Freedom for Animals (FFA) is the working name of the Captive Animals' Protection Society, a charity registered in England campaigning to end the display of animals in zoos, and the use of animals in entertainment, such as circuses, the exotic pet trade and the audio-visual industry.

History

Freedom for Animals was founded as the Captive Animals' Protection Society in 1957 by retired school teacher Irene Heaton, at a time when circuses were at their peak and all had animals.

In 1965, FFA promoted a bill to the House of Lords, sponsored by Lord Somers (who was then president of FFA) to prohibit the use of performing animals. Despite much support it was defeated by just 14 votes.

The 1970s saw FFA organising demonstrations outside circuses. Pressure increased on animal circuses in the 1980s, gaining the support of the National Council of Women and local authorities started to prohibit circuses from using council land.

From 1975 to 1997, Sir Andrew Bowden served as its National President.

In the mid-1980s FFA started a campaign to end animal acts at the prestigious Blackpool Tower Circus, where for six months of every year the animals were confined in the cellars of the tower.  Three years later, it was announced that animal acts would stop at the circus once the contract expired in 1990.  When the circus owner moved to the adjoining Pleasure Beach there were weekly demonstrations.   Backed by vets and other experts, the campaign worked and in 1997 Blackpool Pleasure Beach announced there would be no more animal circuses on its land.

Three of the charity's former directors have been given awards for their work by the RSPCA.

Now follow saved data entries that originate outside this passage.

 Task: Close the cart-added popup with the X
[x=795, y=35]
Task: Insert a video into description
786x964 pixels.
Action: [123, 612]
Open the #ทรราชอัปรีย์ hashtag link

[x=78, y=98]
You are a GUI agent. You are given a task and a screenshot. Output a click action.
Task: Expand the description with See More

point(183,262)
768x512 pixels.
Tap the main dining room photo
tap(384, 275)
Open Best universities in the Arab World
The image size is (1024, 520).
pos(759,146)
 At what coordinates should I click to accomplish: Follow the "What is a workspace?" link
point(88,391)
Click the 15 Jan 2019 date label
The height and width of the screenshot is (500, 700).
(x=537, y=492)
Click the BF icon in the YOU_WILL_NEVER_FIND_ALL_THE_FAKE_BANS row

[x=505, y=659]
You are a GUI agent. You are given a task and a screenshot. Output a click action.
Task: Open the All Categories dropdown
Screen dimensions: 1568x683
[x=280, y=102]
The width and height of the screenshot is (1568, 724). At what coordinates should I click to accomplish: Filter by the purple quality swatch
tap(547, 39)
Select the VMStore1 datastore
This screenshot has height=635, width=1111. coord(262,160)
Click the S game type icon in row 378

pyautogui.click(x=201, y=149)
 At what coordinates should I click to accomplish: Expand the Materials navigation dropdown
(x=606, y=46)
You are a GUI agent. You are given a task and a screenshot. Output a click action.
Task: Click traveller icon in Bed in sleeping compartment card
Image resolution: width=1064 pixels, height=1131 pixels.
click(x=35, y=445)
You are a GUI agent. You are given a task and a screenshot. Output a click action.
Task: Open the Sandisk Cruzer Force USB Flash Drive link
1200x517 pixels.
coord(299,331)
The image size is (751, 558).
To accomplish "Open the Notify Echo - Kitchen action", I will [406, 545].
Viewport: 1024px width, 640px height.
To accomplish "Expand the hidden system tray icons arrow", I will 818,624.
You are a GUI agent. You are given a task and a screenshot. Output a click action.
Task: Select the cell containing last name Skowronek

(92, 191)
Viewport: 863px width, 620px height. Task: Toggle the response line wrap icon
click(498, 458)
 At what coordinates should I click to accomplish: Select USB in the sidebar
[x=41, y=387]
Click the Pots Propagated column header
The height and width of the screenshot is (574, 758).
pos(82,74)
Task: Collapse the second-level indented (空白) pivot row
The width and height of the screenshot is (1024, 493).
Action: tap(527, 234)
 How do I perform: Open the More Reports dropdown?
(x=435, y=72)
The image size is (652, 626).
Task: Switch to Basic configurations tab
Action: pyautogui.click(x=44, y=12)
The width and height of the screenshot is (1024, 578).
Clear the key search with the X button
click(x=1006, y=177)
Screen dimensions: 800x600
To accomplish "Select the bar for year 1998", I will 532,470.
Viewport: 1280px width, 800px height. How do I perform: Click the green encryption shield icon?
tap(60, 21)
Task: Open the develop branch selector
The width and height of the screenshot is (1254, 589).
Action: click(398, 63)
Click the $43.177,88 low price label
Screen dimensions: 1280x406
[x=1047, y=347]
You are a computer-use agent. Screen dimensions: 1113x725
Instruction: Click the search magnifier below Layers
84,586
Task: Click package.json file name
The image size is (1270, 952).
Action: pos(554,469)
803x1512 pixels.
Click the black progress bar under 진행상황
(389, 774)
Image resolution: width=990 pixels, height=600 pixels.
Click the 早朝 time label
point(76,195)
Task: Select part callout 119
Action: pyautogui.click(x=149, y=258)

FFA became a registered charity in 2008.  In March 2018 FFA changed its name from the Captive Animals Protection Society to Freedom for Animals.

Campaigns
FFA has carried out investigations into both the zoo and circus industries in the UK and Ireland and has carried out and published various research projects relating to the use of animals in entertainment. The organisation founded and manages the annual Zoo Awareness Weekend event, which seeks to encourage public debate on the zoo industry from ethical, animal welfare, educational and conservation perspectives.

In 2004 it commissioned the largest and most in-depth investigation ever made into the public aquarium industry, revealing most animals to have been taken from the wild and disputing conservation claims by the industry.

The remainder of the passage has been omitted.